The model, therefore, seems to carry pretty an unbalanced view about the organisation and seems to be inspired from the Top-view of the organisation where the view-points of managers and the capitalists seem to be taking precedence over the interests and views of the lower level employees. In essence, it overlooks the fact that a machine operator is also an important entity along with the machine, and if either one of them goes out of order, no work could be carried out at all

However, despite these inadequacies, the Approach of Fayol has certain positive points too. Most of the criticism of Fayol, it seems is out of ego-clashes. For example, the managers criticised this approach on the ground that management is an art and Fayol’s theory attempts to make it a science lessening the importance of the managers.
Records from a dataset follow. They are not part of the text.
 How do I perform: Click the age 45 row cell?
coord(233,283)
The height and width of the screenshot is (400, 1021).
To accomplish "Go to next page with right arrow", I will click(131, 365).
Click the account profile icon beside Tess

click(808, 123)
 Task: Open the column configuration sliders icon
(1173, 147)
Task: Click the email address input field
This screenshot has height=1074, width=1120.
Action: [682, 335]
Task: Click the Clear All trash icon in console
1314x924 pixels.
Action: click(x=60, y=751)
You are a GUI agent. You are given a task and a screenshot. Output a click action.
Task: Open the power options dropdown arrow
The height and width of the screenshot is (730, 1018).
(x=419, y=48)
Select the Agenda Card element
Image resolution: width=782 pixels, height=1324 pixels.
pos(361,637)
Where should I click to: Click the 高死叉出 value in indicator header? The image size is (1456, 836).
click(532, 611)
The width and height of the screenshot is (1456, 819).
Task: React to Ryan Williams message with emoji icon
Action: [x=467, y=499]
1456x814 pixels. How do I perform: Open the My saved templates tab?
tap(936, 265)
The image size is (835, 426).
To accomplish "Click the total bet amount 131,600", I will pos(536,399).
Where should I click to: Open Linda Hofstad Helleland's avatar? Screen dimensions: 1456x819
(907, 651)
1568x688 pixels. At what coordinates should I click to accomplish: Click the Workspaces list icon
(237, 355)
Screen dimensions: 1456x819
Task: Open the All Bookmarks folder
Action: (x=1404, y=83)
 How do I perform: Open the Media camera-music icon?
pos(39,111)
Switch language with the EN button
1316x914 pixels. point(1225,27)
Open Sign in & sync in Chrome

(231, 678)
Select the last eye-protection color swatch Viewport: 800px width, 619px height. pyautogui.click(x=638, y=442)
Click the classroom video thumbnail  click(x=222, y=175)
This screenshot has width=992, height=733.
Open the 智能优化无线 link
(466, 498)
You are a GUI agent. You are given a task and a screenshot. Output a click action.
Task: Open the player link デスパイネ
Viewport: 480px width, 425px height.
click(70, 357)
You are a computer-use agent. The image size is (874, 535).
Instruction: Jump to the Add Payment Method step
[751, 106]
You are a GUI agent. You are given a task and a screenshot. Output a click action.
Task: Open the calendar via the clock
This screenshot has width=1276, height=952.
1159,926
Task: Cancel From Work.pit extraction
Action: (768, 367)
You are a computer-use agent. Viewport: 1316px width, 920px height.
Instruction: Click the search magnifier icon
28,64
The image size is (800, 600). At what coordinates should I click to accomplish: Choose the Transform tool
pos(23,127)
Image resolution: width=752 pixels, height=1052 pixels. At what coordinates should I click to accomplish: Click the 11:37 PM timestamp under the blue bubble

This clearly reflects an ego-clash since the approach of Fayol tried to replace the ad-hocism and heuristic way of doing things in administration and it curbed the arbitrary use of power by the management.

Secondly, Fayol too was aware of the fact while formulating organisational principles that their rigid application is not possible. He hence thought it wise to give broad guidelines to the administration in the form of principles and left it to the administrators to find the right mix of these principles suiting the needs of an organisation e.g. what should be the right proportion of authority and responsibility in respect of a job was left to the managers to decide.

Thirdly, Fayol genuinely believed that managers are not always born but people with ordinary skills can be trained and shaped to become managers. This fact was later on substantiated by Behavioural School of Thought. Hence it is improper to criticise his approach on the grounds that management is an art and that managers are always born.

Fourthly, Fayol never talked of concepts of human relations and human behaviour and hence it is improper to criticise him for something that slipped out of his attention for the simple reason that its importance had not been realised by that time Instead he should be given credit for replacing ad-hocism in the administration and for arranging things in an orderly manner. At the same time, it should be realised that he gave the concepts like equity, stability of tenure, initiative etc., which indirectly reflect the importance of human factors in the organisation. Hence the criticism that he ignored human factors at work altogether is not proper.